In soli due anni oltre 160mila libri sono stati salvati dal macero e ora sono nelle mani di persone interessate a leggerli. Il progetto Librokilo (@librokilo) organizza in tutta Italia eventi in cui si possono acquistare pile di libri al kilo e rimettere in circolo volumi che non si vogliono più tenere in casa. 
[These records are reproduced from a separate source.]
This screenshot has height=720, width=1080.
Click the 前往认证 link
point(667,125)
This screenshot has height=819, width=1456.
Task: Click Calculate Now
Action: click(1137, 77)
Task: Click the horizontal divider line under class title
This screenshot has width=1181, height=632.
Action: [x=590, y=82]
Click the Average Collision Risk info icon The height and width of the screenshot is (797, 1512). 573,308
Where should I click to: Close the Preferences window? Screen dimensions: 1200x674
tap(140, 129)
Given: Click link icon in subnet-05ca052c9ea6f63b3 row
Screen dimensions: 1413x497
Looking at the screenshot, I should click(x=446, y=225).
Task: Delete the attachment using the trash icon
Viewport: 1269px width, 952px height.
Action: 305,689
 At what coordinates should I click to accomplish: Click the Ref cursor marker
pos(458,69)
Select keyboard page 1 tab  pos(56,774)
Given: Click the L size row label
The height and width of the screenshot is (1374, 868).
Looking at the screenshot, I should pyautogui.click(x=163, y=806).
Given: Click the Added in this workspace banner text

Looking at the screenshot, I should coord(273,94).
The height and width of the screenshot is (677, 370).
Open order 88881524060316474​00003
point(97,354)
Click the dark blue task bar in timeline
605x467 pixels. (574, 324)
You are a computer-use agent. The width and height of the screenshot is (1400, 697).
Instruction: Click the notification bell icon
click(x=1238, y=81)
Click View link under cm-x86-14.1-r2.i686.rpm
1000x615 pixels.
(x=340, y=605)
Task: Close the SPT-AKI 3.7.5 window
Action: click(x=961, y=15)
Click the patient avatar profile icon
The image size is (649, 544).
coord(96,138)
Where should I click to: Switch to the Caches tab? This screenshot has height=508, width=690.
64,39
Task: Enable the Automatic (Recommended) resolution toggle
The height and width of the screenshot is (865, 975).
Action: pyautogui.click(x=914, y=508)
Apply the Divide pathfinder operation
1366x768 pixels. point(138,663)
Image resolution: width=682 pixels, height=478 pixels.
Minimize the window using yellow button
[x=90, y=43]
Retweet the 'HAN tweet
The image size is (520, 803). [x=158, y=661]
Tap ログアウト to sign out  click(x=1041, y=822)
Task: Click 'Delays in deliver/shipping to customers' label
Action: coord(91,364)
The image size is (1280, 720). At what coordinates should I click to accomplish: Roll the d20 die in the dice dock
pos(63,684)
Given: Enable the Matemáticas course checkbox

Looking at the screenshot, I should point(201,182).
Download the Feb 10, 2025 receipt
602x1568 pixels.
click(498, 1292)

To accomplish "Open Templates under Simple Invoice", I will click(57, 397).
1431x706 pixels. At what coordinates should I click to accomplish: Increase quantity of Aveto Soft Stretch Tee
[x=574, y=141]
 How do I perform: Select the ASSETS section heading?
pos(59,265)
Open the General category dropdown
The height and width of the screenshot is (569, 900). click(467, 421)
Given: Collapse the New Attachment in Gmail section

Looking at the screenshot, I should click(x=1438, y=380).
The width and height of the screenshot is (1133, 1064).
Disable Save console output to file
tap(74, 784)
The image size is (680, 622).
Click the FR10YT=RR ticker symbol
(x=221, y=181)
L’idea parte da una critica al sistema editoriale italiano: la produzione di libri in Italia è notoriamente troppo alta rispetto alla domanda. Eppure le case editrici continuano a pubblicare migliaia di nuovi titoli ogni anno, che saturano il mercato senza però intercettare l’interesse del pubblico. A inizio anno il Post, incrociando i dati su pubblicazioni e vendite certificate, stimava che oltre 80 degli 85mila libri pubblicati nel 2024 avessero venduto meno di 2mila copie. E spesso molte e molte meno.

Gli ideatori di Librokilo ritengono che «gli attuali equilibri su cui si regge il nostro sistema editoriale non sono ecologicamente sostenibili e hanno prezzi di copertina che rendono l'acquisto di libri proibitivo. Una grossa percentuale infatti del prezzo di copertina è determinata dall’alto costo dei trasporti e dalle spese di magazzino a discapito di autori, traduttori, grafici, editori e librai». Perciò chiedono «di pubblicare meno, di pubblicare meglio e di riconoscere il valore del lavoro culturale al di là delle scelte commerciali dei gruppi editoriali».

Librokilo ha già organizzato 17 eventi in 12 città. Il prossimo si terrà al Palazzo Ducale di Genova l’11-12 ottobre.